Top Tips from a Professional Planner for a Far-Flung Destination Wedding

Turn your wedding into a spectacular adventure

Updated 06/23/17

Photo by Ran Bergman Creative Photography

A destination wedding will never go out of style. Turning your celebration into a weekend (or week!) surrounded by the people you love — with a wedding in the middle — sounds totally irresistible! There are so many gorgeous destination wedding locations stateside or within a few hours of a major U.S. airport, but if you’re going to go for it, why not just go for it? From Tuscany to Thailand, a far-flung locale will turn your destination wedding into an adventure you and your guests will remember for the rest of your lives.

With all that travel comes a lot more details you’ll need to consider, so we turned to Israel-based destination wedding planner Koby Bar Yehuda, co-owner of KBYDesigns, for the inside scoop on what it really takes to pull off a spectacular event anywhere on the planet.

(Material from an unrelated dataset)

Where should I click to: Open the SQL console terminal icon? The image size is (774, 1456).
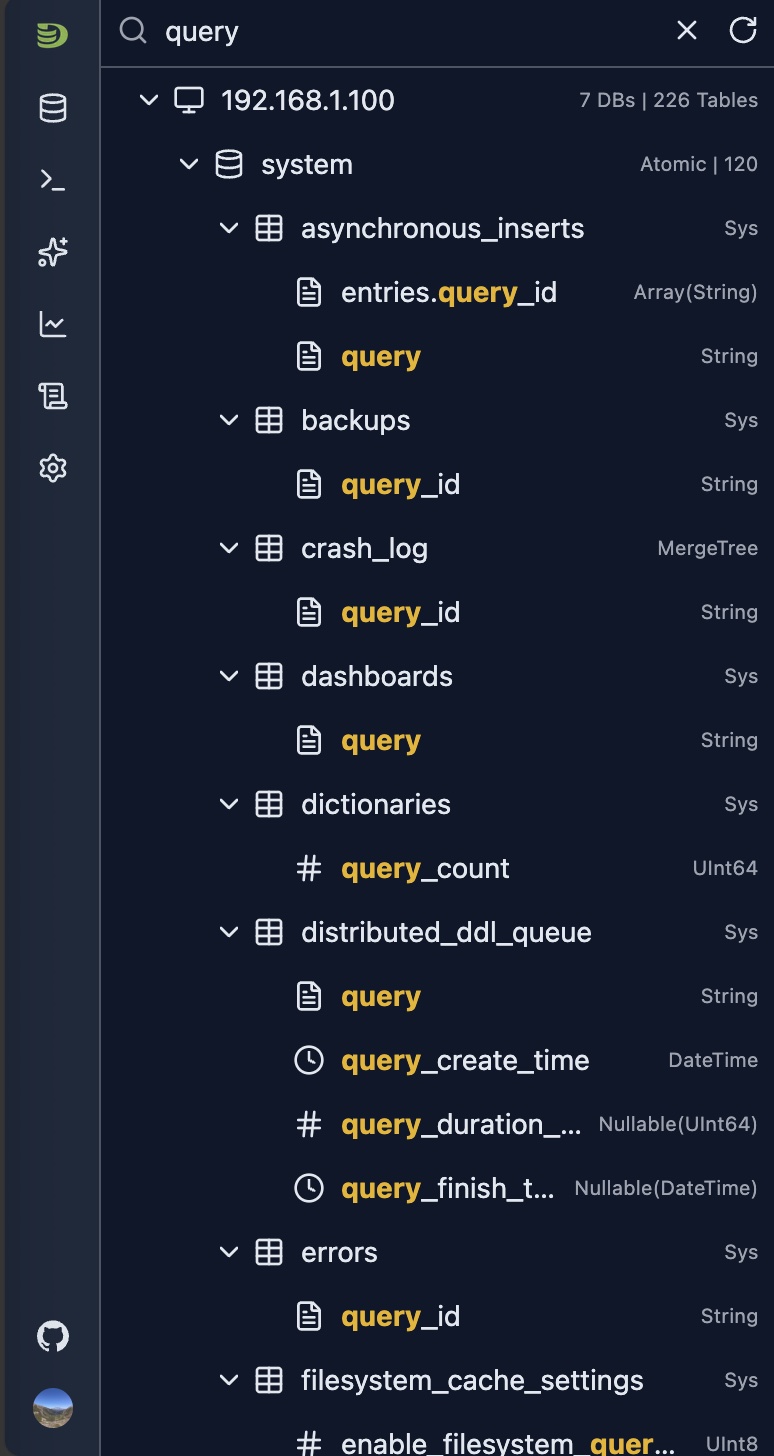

Here, everything you need to know about the logistics of planning a destination wedding.

Consider Your Guests Before You Start Planning

Choosing a venue is more than just picking the prettiest spot you can find. “Have your guests in mind when you consider your location,” says Bar Yehuda. “Ask yourself if the destination will be affordable for guests to fly to, as well as whether there are multiple hotel options at different price levels. Because of the expense and distance, a far-flung destination will filter your guest list down to the core group of family and friends quite quickly. If there are certain people you need to have at the event who may not be able to afford it, you should be prepared to do what you can to make your day accessible to them.”

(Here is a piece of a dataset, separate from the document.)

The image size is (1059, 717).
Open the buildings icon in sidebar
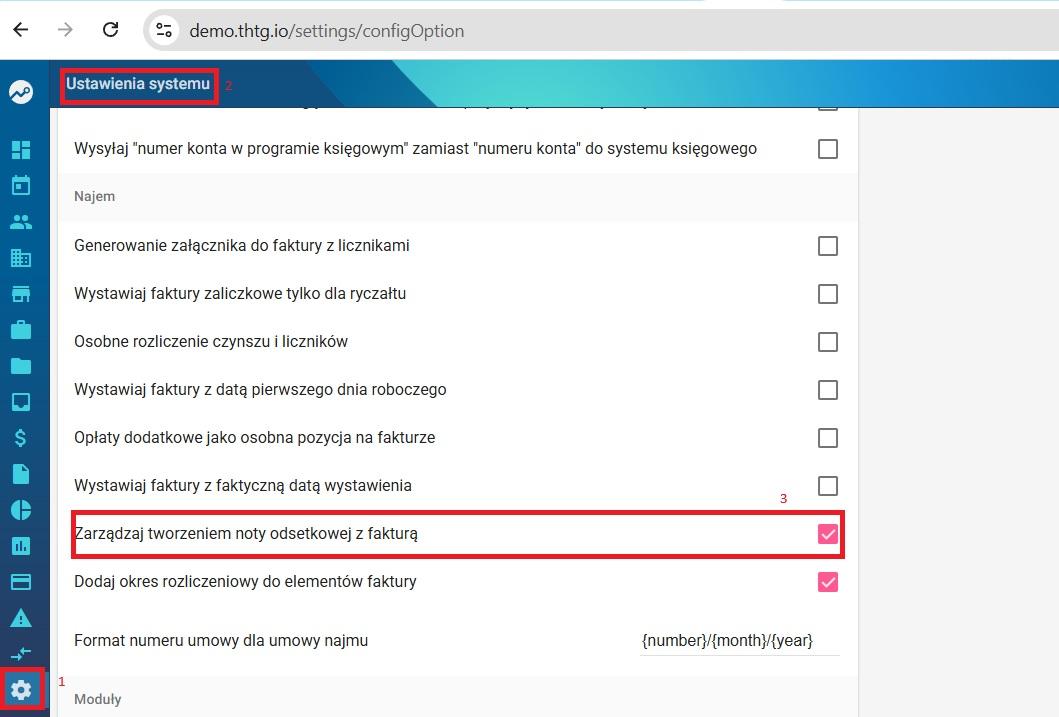21,257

The location you choose can also have an impact on how your wedding day proceeds. “If possible, host the wedding celebration somewhere other than in the hotel where your guests are staying. This gives you the element of surprise when they arrive at the special place you’ve selected, and also avoids the possibility of set-up and break-down disturbing your guests at any point,” says Bar Yehuda.

Put in Some Legwork

Be prepared to do in-person research. “Pictures and videos online can be beautiful, but when you’re going so far for your celebration, it is worth the investment of time and money to visit the site in person,” Bar Yehuda advises. You’ll have much more confidence in what you’ve chosen if you have a chance to familiarize yourself with your options. He continues that, “[W]hen you’re looking for a venue, a language barrier could be an issue. Hire a local person to serve as a guide and translator to both show you around and help you communicate with locals and the venue staff.”

Ran Bergman

Once you have your venue chosen, know you may need to make a few more trips. “In my experience, three visits before the wedding are incredibly helpful. The first, as a site inspection and to choose the location. The second, to do tastings, review design boards, and figure out layouts and floor plans. The third, a month or less before the wedding, to finalize everything (which could be done a few days before the event as part of your final trip for your celebration),” says Bar Yehuda.

Work with a Pro

Remote and far-flung places often have limited resources, which is where a great professional comes in. “It’s crucial to have an event planner with experience on-board before you make any decisions about where you’ll have your event,” says Bar Yehuda. “They will be able to give you an idea of what it would cost to bring in the necessary resources, or help you find a venue that has the resources and expertise to make your celebration happen.” To make the process more seamless, seek a planner who is a one-stop-shop for design and production, as well -- meaning fewer vendors to hire and fewer chances for miscommunication or misunderstandings.

ILAN MOR

Communicate Constantly

With different time zones, a language barrier, and thousands of miles between you and your venue, communication is key. Bar Yehuda recommends video conference calls two to three times a week to check in and go over the details as the planning continues. “Most remote destination weddings are planned over the course of at least a year, so regular communication will keep you and your team on the same page,” he says.

Know Your Destination

Do your research before you head out of town. “If you are planning to have a religious ceremony, find out whether the country you’ve chosen allows religious ceremonies outside of a house of worship,” Bar Yehuda advises. It’s also important to find out what the marriage license requirements are -- and to be flexible if that means you’ll have to tie the knot legally at home.

Embrace the Setting

No one wants to fly to the Maldives for a wedding that would fit better in a chateau in southern France. “Immerse yourself and your guests in the place you’ve brought everyone to. This will enhance your experience and make the most of your surroundings. You can still add your personal touch, but should let the setting you’ve chosen inspire and dictate the details of your celebration,” says Bar Yehuda.

Information is Priceless

A well-informed guest is a happy guest. Especially with long-distance travel involved, the more you can tell your guests to help them prepare for your wedding, the better. “Share any special pricing and codes you’ve received for hotels, suggestions for flight itineraries and local transportation, the currency exchange, and even a basic vocabulary list in the local language,” says Bar Yehuda. “And don’t forget to include the dress code for any events and activities so guests can pack accordingly!”